In this post I want to ask if you know of any circuit that can protect the integrated ULN2803, because when I make the connection to a stepper motor it overheats and stops working correctly, or I advise to use another reference to control the motor Step by Step?

ULN2803

I am using a voltage of 9v on the COM pin with a current of 0.6 A
 
Hello Everyone

In this post I want to ask if you know of any circuit that can protect the integrated ULN2803, because when I make the connection to a stepper motor it overheats and stops working correctly, or I advise to use another reference to control the motor Step by Step?

ULN2803

I am using a voltage of 9v on the COM pin with a current of 0.6 A


The negative wire (ground) should be on the common pin. The various outputs should connect to the motor (-) and the motor (+) should be connected to 9v supply.

This is known as "low-side switching" (The Transistors from the uln2803 is between motor and ground).
 
See images...
5273ED45-5C14-4BDF-A539-665CC240D42F.jpeg


0B80AC27-384F-4308-ABEC-4CA4014C775C.jpeg
 
The ULN2803A has a maximum allowed current from one output of 500mA so you are overloading and cooking yours with 600mA.
Is more than one output turned on at the same time?
What feeds the inputs and at what voltage?
 
The ULN2803A has a maximum allowed current from one output of 500mA so you are overloading and cooking yours with 600mA.
Is more than one output turned on at the same time?
What feeds the inputs and at what voltage?

— PROBLEM TO WORK ON —
Can you print the ULN2803 forum thread from "Hello Everyone" to "See images...", word for word? Rely only on the ULN2803 forum thread.

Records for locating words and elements
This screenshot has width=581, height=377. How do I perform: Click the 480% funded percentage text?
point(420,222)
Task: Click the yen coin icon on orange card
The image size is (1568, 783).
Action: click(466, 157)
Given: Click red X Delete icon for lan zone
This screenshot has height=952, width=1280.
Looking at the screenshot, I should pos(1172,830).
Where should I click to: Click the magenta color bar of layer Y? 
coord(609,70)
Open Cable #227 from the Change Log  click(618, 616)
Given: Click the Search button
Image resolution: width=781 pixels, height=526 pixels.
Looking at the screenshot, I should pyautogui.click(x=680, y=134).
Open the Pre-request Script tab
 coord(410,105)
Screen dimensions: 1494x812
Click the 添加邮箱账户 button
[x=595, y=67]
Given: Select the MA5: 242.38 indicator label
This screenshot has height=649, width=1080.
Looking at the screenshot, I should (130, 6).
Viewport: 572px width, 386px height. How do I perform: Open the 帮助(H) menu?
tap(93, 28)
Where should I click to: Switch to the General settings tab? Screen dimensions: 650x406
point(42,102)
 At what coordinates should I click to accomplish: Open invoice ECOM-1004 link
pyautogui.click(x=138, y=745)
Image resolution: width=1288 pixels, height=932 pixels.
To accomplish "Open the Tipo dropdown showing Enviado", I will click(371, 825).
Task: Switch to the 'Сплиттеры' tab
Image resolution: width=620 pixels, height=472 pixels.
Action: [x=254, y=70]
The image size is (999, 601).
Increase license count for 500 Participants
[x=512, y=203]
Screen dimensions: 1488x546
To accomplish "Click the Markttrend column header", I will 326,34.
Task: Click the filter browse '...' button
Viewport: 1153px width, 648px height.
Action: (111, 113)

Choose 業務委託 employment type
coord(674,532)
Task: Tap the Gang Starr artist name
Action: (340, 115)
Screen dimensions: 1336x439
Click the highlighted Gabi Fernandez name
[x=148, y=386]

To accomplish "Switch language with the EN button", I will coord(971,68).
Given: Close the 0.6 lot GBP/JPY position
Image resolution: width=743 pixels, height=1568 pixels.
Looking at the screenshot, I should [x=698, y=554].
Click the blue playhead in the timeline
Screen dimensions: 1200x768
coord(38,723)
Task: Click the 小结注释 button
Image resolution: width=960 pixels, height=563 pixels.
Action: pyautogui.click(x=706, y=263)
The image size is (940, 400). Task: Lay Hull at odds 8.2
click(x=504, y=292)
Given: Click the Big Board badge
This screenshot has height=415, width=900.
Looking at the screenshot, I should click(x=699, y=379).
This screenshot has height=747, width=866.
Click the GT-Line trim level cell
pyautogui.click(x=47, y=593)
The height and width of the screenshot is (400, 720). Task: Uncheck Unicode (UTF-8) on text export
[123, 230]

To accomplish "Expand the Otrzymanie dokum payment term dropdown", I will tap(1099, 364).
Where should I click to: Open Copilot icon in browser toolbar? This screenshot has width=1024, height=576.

— WORKED ANSWER —
Hello Everyone

In this post I want to ask if you know of any circuit that can protect the integrated ULN2803, because when I make the connection to a stepper motor it overheats and stops working correctly, or I advise to use another reference to control the motor Step by Step?

ULN2803

I am using a voltage of 9v on the COM pin with a current of 0.6 A


The negative wire (ground) should be on the common pin. The various outputs should connect to the motor (-) and the motor (+) should be connected to 9v supply.

This is known as "low-side switching" (The Transistors from the uln2803 is between motor and ground).
 
See images...